● Entries shown

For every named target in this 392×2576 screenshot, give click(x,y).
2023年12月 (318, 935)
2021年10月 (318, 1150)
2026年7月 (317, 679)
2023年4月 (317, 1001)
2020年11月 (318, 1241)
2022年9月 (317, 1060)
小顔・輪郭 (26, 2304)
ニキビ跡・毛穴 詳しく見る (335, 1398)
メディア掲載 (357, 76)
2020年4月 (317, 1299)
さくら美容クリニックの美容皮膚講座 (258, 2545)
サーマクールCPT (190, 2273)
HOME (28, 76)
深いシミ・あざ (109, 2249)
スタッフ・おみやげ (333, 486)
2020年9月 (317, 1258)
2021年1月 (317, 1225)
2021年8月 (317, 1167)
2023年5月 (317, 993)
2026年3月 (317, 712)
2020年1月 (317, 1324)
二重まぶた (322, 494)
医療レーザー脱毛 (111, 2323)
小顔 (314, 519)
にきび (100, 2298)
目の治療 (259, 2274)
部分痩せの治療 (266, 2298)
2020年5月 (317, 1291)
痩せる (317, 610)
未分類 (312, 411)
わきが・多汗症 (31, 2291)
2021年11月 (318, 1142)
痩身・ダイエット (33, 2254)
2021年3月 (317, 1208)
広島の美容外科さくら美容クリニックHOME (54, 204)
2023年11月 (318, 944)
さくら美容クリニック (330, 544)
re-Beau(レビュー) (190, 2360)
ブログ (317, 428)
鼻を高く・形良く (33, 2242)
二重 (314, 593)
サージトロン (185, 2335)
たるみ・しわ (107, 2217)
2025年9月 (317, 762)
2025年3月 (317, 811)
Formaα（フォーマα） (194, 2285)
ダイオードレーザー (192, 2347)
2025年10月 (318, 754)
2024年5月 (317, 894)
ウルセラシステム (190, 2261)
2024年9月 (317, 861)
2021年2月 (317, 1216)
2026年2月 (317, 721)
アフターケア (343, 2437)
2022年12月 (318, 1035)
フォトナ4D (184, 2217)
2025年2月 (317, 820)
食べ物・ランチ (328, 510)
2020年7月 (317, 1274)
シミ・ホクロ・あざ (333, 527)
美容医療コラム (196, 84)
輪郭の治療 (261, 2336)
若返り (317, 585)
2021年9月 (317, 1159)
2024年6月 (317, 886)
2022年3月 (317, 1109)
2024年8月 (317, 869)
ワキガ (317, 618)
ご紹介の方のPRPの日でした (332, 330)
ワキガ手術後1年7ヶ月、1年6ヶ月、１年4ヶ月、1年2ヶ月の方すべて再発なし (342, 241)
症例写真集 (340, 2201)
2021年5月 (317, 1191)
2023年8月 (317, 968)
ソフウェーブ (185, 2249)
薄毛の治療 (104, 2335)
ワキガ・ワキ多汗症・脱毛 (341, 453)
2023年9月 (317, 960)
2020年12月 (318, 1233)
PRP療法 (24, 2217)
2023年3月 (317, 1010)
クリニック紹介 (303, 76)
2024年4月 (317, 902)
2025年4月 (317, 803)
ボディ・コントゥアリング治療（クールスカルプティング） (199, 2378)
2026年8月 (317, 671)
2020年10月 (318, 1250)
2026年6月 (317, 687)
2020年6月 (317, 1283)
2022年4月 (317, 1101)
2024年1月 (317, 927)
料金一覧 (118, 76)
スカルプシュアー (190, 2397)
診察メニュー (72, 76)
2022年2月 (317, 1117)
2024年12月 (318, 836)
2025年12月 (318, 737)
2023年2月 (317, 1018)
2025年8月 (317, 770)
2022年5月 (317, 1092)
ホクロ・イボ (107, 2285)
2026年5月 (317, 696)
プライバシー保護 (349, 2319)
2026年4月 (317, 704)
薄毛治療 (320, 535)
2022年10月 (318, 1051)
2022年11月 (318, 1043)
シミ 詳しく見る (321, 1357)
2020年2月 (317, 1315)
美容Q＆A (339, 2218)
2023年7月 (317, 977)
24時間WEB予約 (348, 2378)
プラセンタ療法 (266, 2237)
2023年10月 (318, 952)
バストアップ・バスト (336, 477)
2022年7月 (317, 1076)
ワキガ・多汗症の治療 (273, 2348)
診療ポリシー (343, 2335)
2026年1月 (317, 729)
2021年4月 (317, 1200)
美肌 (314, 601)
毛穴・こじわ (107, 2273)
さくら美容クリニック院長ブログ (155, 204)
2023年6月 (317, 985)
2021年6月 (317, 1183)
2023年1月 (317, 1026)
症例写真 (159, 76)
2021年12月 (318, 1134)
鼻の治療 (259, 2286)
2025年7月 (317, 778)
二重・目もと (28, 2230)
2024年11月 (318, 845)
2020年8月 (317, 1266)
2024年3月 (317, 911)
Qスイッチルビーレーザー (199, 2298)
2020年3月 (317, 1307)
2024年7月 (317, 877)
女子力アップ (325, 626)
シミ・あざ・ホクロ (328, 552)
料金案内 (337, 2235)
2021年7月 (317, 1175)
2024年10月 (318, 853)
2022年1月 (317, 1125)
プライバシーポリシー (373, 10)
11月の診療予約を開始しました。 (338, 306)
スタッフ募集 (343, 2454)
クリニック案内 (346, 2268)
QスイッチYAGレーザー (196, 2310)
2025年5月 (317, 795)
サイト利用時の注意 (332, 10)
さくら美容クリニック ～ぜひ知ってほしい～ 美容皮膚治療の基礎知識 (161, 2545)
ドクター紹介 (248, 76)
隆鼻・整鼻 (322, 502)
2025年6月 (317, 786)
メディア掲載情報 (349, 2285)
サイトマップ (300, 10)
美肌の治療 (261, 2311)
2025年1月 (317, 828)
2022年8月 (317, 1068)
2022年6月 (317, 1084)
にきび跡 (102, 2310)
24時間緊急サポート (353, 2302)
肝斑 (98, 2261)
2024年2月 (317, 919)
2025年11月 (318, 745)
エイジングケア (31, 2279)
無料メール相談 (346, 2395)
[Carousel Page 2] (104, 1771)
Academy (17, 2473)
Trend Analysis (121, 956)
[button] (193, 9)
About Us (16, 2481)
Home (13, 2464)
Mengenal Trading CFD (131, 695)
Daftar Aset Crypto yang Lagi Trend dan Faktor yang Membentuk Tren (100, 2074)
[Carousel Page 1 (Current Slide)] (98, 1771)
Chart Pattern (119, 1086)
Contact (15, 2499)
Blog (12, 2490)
--
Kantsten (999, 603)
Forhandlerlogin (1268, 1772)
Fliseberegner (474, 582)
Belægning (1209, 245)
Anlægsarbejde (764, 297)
==
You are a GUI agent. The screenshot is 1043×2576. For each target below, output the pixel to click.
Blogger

● What is required
"click" is the string to look for; please copy every line of the records above where it appears.

● Task answer
For every named target in this 392×2576 screenshot, give click(x,y).
You are a GUI agent. The screenshot is 1043×2576. For each target below, output the pixel to click.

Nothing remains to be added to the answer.